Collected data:
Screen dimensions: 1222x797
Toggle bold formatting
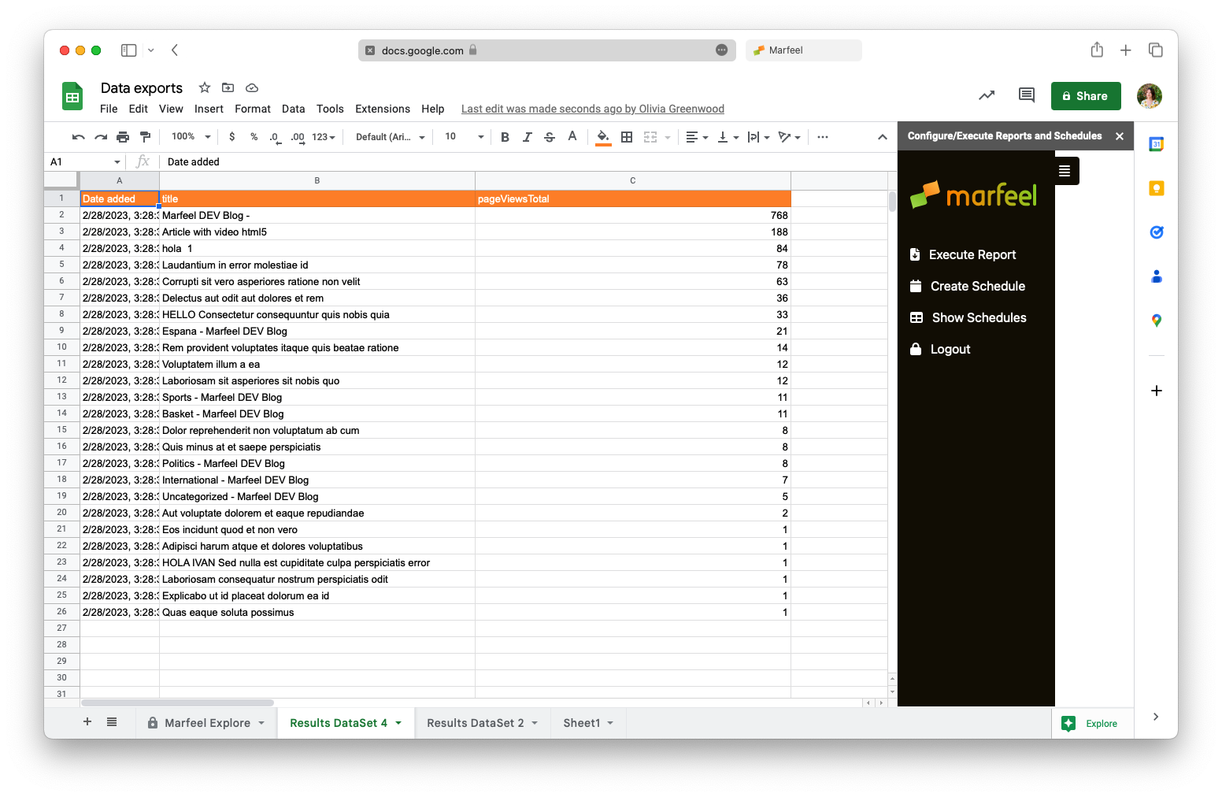click(505, 136)
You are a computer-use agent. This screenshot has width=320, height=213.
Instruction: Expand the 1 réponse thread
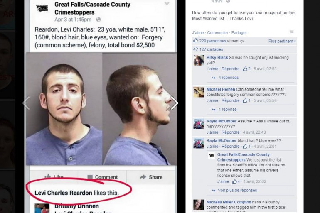pyautogui.click(x=228, y=110)
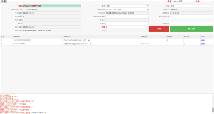214x114 pixels.
Task: Open the 工站 GR-01 workstation dropdown
Action: click(x=183, y=1)
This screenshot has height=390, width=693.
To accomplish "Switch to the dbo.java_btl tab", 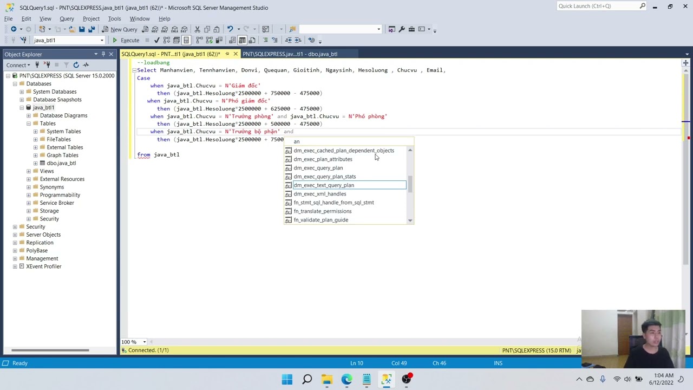I will (290, 54).
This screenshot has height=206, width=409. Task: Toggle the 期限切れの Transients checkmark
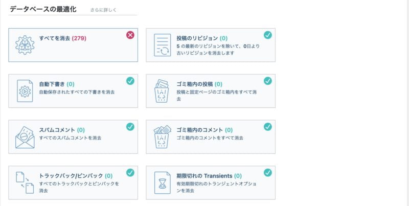[x=268, y=172]
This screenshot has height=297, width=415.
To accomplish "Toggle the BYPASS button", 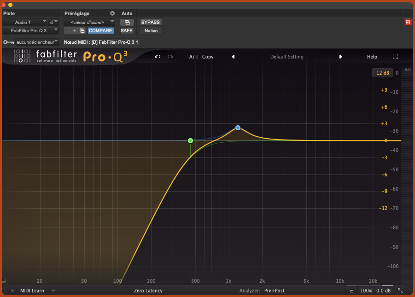I will point(151,22).
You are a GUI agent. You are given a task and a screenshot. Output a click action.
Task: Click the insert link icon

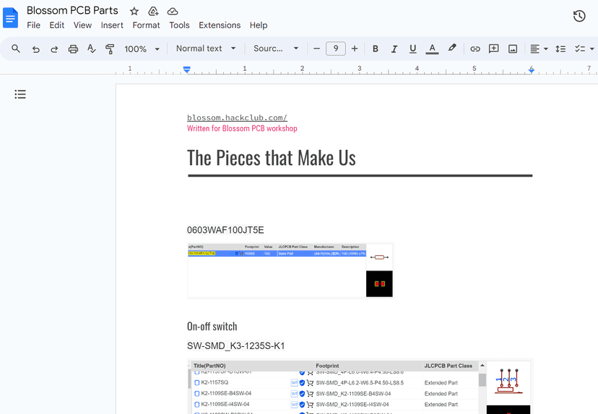pos(475,49)
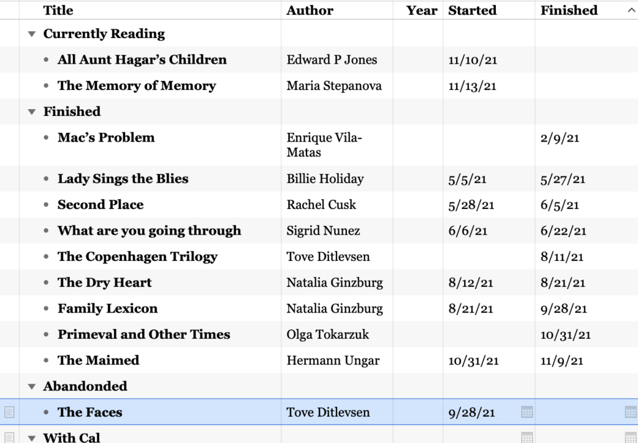Collapse the Abandoned group

coord(32,386)
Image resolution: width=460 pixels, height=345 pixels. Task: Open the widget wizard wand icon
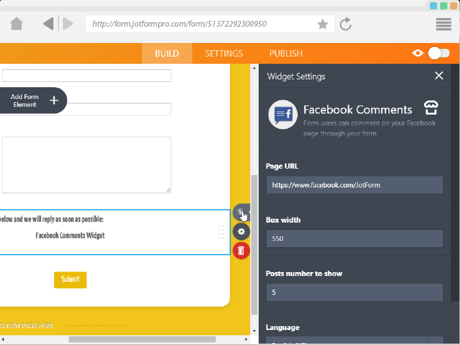pos(241,212)
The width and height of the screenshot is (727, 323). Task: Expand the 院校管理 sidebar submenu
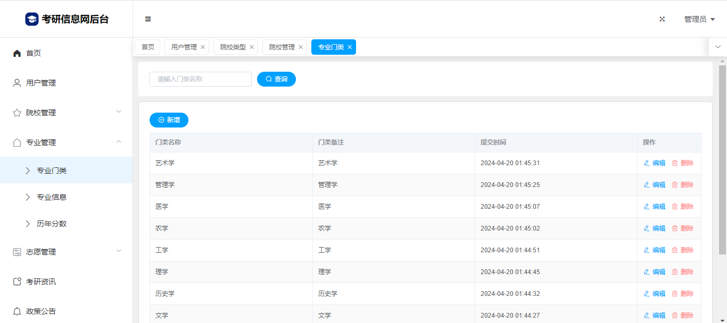point(119,112)
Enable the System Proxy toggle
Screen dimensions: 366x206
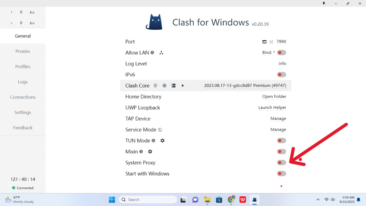point(281,163)
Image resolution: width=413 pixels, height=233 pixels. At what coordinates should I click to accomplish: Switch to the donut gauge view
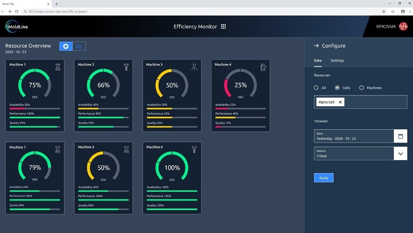(x=66, y=46)
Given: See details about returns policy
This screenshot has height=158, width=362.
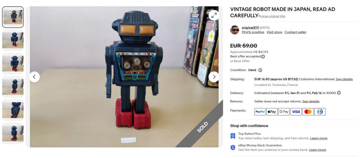Looking at the screenshot, I should pyautogui.click(x=311, y=101).
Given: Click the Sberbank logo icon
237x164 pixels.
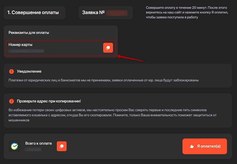Looking at the screenshot, I should pyautogui.click(x=15, y=146).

Work request: Of all the lines above, count the ones that include the string "agent" and give the number alone.

Answer space: 2